* _Given request_:
Return every line in the records below that contains the string "width".

[Source data]
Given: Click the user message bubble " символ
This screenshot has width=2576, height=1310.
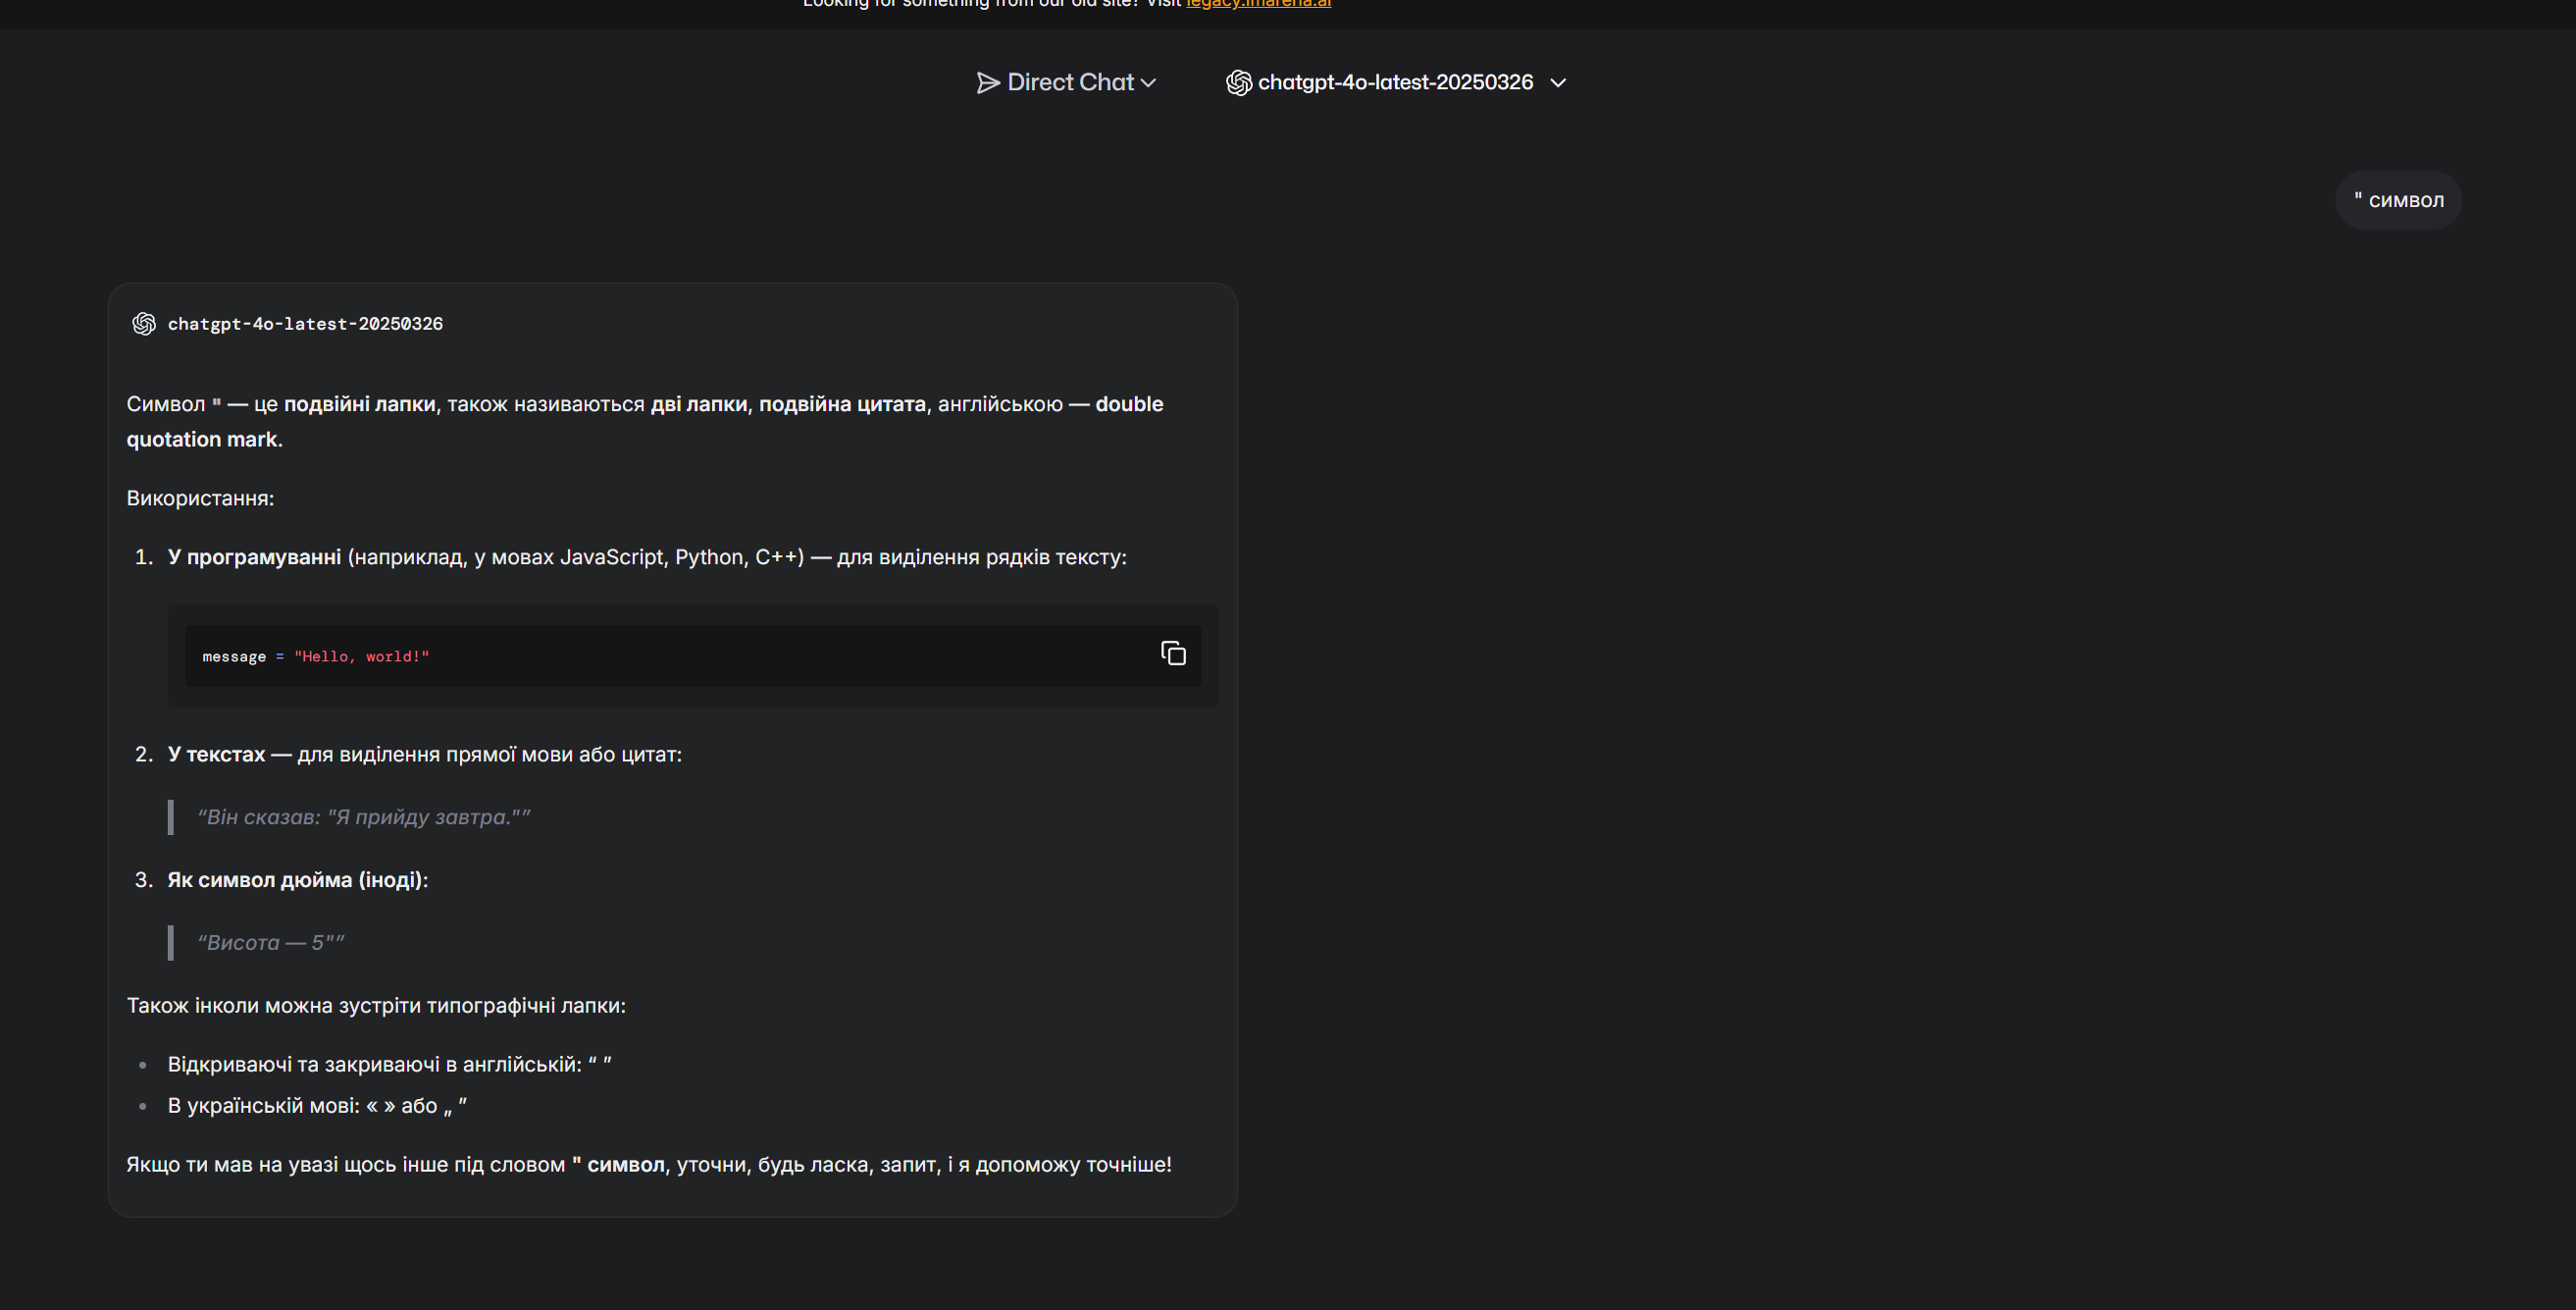Looking at the screenshot, I should (x=2398, y=201).
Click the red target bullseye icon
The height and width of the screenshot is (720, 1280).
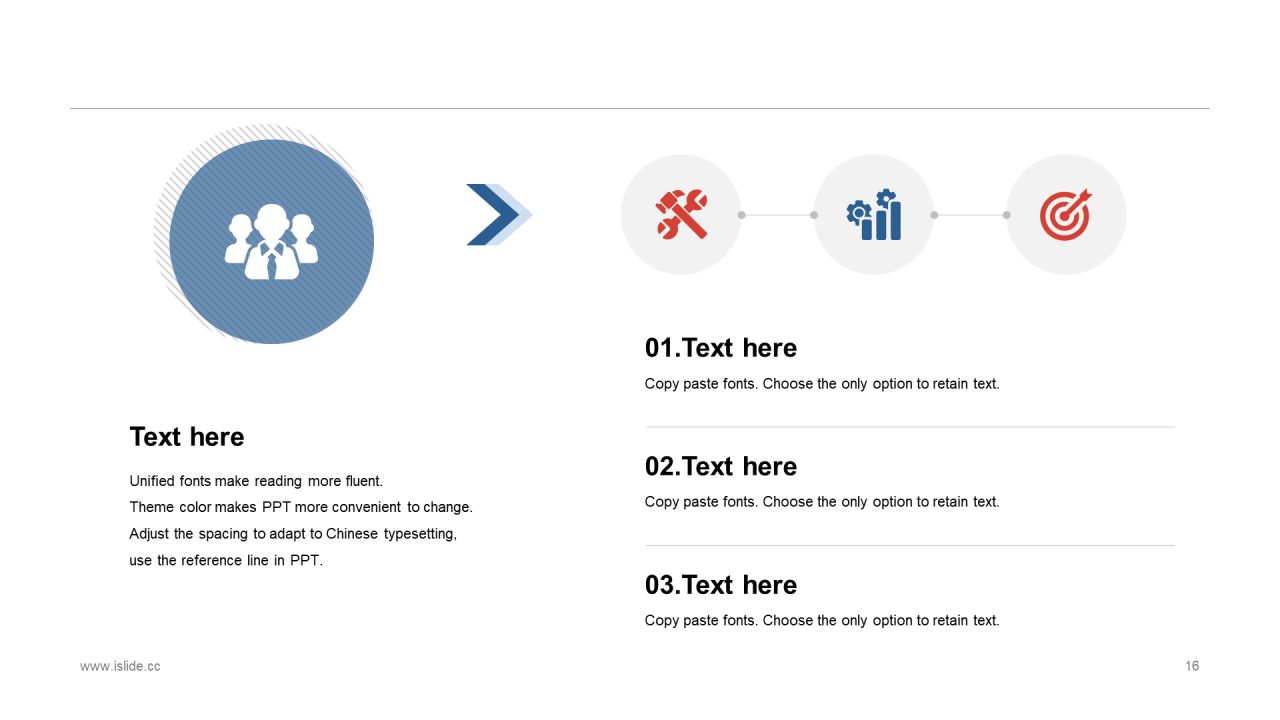coord(1066,214)
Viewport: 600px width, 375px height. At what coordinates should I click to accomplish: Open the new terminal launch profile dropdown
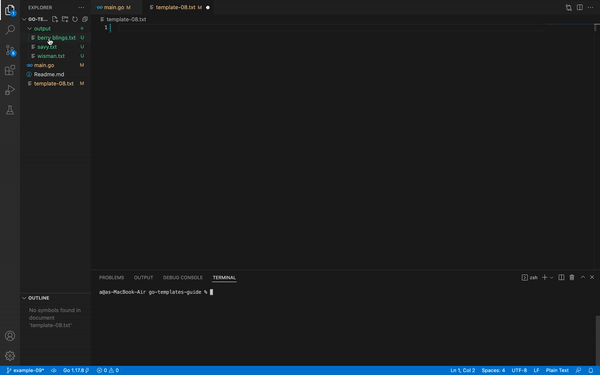click(551, 278)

* _Answer to the problem_:
This screenshot has width=2576, height=1310.
The height and width of the screenshot is (720, 1280).
Viewport: 600px width, 375px height. At what coordinates should I click to accomplish: Open the new terminal launch profile dropdown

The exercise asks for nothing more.